None of this means that customers will be guaranteed performance acceleration or that smaller vendors will achieve instant stardom. This level of exposure may well highlight some of the rudderless propositions afforded around the altruistic value of E 2.0 that seasoned customer executives will instantly balk at. Dennis Howlett covers this with great insight on his ZDNet blog. And I’ve written before about the risk of the E2.0 marketplace facing the same fate as portal vendors. That continues to be a genuine possibility.

But one thing is certain: the Enterprise 2.0 message will now have far, far deeper tentacles into mahogany row. That’s good for big platform players as well as their pure play counterparts that don’t have the budgets to educate as many buyers as they would like to, on the value and promise of Enterprise 2.0. Many large buyers don’t allow single source deals and so, RFPs will often have to cast a wider net and as a consequence, expose pure play innovation in the marketplace

Distributed Customer Stories Beyond the Obvious

Most of the case studies to date have been skewed towards either Hi-Tech or Professional Services (consultants, agencies, etc) organizations. What’s unsettling about this to me is that neither are strong sample sets to extrapolate a credible assessment of wide scale acceptance across other industry sectors. I’m not in any way suggesting that it’s been easy going for orgs in hi-tech or services, but relatively speaking, hi-tech is traditionally an early adopter of technology enabled innovation and so its natural that a lot of Silicon Valley-esque organizations have jumped in first. In the case of Professional Services, knowledge and expertise is itself the end product. And so making the case that finding better ways to surface and reuse knowledge can more directly improve margins, if done correctly. Two very strong drivers to give E2.0 a shot. Again, some of these are my customers, and at others, I personally know internal champions who are banging their heads against the wall with adoption and cultural issues.

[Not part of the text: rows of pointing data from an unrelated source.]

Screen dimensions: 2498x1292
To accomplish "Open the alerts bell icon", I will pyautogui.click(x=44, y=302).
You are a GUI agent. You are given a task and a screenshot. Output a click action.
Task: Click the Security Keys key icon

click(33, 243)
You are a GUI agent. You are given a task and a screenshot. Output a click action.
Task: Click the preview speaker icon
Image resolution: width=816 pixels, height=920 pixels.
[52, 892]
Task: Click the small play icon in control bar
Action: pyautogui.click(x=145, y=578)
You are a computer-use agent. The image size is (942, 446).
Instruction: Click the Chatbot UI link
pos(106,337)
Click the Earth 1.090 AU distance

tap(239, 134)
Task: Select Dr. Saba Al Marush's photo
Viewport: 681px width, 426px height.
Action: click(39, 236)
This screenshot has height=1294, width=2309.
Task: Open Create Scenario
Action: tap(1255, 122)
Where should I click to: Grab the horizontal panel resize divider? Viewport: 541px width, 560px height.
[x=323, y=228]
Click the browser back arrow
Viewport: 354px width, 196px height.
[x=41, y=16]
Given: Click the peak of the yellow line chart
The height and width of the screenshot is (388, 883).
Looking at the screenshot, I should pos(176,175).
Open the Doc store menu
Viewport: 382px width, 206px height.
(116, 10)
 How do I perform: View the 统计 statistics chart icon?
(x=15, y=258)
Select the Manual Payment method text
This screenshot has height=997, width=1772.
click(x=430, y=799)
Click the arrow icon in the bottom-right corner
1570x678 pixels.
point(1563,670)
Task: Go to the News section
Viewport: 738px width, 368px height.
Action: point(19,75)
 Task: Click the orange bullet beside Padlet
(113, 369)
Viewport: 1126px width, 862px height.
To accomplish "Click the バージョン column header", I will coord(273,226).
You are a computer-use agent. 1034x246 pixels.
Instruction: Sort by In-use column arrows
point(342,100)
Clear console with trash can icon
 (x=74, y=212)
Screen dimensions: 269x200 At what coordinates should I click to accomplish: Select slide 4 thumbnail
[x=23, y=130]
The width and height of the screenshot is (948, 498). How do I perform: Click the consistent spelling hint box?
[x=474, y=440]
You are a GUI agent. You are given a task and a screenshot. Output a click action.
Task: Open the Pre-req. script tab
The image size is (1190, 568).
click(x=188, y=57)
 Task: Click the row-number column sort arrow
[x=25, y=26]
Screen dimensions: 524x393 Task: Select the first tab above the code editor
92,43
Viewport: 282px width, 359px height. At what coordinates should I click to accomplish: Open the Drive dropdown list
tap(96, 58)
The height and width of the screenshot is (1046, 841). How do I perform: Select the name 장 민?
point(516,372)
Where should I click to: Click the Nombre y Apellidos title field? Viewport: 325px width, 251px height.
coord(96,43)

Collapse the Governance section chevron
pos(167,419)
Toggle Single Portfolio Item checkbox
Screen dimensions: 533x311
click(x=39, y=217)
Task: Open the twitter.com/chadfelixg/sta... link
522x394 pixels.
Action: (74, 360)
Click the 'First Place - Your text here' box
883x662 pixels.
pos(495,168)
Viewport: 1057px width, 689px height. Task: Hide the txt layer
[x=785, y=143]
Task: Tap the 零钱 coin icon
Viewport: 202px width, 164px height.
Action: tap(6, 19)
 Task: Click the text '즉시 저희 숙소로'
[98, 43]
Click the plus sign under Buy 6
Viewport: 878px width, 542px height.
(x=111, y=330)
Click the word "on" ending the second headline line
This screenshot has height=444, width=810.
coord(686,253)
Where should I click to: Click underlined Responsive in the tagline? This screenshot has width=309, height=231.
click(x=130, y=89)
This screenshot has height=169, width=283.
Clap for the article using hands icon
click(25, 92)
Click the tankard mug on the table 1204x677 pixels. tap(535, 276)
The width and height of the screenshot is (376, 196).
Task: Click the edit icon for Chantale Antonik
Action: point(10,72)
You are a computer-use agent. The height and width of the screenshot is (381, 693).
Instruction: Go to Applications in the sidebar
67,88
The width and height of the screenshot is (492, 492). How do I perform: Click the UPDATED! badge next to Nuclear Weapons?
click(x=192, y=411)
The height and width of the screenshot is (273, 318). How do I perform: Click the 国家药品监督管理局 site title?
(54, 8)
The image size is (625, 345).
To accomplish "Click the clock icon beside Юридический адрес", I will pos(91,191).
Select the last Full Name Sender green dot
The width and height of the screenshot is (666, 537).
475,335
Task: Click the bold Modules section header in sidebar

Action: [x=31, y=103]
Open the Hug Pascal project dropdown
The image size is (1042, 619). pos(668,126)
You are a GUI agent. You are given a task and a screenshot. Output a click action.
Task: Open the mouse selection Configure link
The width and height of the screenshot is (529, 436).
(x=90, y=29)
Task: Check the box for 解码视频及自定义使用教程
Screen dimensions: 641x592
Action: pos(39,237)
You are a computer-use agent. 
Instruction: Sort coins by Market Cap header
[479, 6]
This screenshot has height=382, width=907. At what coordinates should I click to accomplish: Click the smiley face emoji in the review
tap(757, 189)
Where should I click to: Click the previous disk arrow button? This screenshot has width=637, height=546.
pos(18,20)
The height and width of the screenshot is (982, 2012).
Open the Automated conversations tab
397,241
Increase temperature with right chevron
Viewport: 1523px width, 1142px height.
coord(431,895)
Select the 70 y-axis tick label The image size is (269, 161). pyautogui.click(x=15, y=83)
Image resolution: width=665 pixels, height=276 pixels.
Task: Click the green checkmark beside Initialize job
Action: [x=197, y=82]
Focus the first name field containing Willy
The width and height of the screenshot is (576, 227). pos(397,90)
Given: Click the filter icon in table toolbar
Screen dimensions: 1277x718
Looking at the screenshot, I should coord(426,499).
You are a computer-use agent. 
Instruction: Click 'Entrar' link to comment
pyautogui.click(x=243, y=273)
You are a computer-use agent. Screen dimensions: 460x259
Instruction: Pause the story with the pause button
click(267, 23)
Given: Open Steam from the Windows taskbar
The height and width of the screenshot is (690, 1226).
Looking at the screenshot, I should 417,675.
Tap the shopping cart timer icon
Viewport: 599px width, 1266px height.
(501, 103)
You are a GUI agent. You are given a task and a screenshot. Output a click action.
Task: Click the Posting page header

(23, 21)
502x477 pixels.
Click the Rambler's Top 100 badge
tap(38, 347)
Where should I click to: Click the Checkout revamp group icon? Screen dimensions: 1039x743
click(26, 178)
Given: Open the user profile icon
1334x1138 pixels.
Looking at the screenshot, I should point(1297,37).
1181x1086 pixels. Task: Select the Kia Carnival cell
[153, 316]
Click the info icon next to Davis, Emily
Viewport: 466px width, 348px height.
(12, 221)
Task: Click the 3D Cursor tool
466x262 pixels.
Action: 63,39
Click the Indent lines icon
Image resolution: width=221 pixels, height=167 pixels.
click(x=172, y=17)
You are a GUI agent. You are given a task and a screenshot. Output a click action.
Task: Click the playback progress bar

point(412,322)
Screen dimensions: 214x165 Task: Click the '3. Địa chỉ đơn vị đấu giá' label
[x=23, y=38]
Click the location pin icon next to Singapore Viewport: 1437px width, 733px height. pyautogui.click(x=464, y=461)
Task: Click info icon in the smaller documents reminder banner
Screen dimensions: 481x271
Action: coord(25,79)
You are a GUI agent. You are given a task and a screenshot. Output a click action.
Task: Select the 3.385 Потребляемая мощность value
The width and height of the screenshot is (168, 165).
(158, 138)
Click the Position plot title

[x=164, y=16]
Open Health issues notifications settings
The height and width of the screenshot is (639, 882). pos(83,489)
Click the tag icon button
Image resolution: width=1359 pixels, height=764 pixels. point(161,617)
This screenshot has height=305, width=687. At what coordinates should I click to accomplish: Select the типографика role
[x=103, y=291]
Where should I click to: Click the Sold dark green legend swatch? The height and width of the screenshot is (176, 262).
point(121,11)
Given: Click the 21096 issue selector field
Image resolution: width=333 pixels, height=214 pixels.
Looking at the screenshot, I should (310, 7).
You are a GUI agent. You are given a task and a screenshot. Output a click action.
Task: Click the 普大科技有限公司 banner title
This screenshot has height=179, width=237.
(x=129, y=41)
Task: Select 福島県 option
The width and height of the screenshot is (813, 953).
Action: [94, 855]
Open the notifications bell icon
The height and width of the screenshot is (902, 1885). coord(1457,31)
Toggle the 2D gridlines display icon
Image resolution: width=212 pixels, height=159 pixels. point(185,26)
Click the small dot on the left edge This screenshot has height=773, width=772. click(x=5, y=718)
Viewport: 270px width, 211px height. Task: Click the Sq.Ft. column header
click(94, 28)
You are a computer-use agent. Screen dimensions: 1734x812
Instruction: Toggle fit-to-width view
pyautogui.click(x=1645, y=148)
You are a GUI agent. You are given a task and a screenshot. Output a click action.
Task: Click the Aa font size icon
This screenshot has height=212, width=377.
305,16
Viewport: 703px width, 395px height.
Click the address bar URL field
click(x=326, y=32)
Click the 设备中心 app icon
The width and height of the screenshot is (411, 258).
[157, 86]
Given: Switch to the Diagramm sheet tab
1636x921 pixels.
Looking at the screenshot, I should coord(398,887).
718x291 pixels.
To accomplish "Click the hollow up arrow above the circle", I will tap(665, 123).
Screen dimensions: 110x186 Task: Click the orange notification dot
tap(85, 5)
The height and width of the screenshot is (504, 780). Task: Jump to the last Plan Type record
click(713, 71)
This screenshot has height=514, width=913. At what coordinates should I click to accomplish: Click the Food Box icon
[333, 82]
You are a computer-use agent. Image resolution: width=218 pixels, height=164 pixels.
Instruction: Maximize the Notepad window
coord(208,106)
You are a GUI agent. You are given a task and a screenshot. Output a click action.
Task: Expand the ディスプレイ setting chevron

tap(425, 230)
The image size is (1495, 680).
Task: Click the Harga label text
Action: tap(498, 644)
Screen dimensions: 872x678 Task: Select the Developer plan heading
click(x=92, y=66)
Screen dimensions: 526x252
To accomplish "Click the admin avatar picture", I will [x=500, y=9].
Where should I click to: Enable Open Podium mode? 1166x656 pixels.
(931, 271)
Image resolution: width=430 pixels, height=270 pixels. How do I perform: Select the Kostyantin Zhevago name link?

All that said, relatively speaking, what we’ve been missing all along are strong, tangible case studies from other sectors that are not early adopters or don’t naturally see a direct link to the bottom line. Many of these are extremely successful organizations in their markets but from a collaboration standpoint, some are still evaluating SharePoint 2007.  But that’s begun to change. We see it in our work and we finally saw a respectable number of case studies and customer stories from companies in other sections. Examples are YUM! Brands (restaurants), Harvard Business Review (publishing), NASA (government), Thomson Reuters (financial media), Vanguard (financial services) and Abbot Labs (life sciences) that made great presentations on their strategic uptake on open, collaborative constructs to drive performance.

Articulating the Business Case

A seemingly less critical point but one that I think is extremely important. This time around, customers were far more articulate when describing the inefficiency or limitations of existing processes and transactive designs before jumping into the promise of collaborative constructs. Enterprise 2.0 is often labeled as a solution looking for a problem and for good reason. In two customer panels that I moderated on Customer Networks and HR and Workplace performance, practitioners stated succinct, large scale business inefficiencies and competitive and market economics factors that have compelled their organizations to consider new ways of conducting business. These practitioners have been rooted in a structured process laden world over the last decade or two and spoke with authority when it comes to articulating what’s wrong first before gushing at what can be so right with Enterprise 2.0.

Where some organizations/departments have the luxury of being led by the likes of John Chambers (Cisco), Lem Lasher (CSC) and Brad Smith (Intuit) who naturally consider collaborative enterprises to be a necessarily utility to compete effectively and often without ROI prerequisites, most look for far stronger, tangible business case justifications from the get go. I’ve seen my customers in both camps, but there’s more customers who look for a strong articulation of what’s wrong with how things are done today and a seasoned justification to try a new approach. And we saw this maturity of critical business justification at least to the extent that an executive can’t afford to not listen to cause and effect arguments. That’s a huge step forward. 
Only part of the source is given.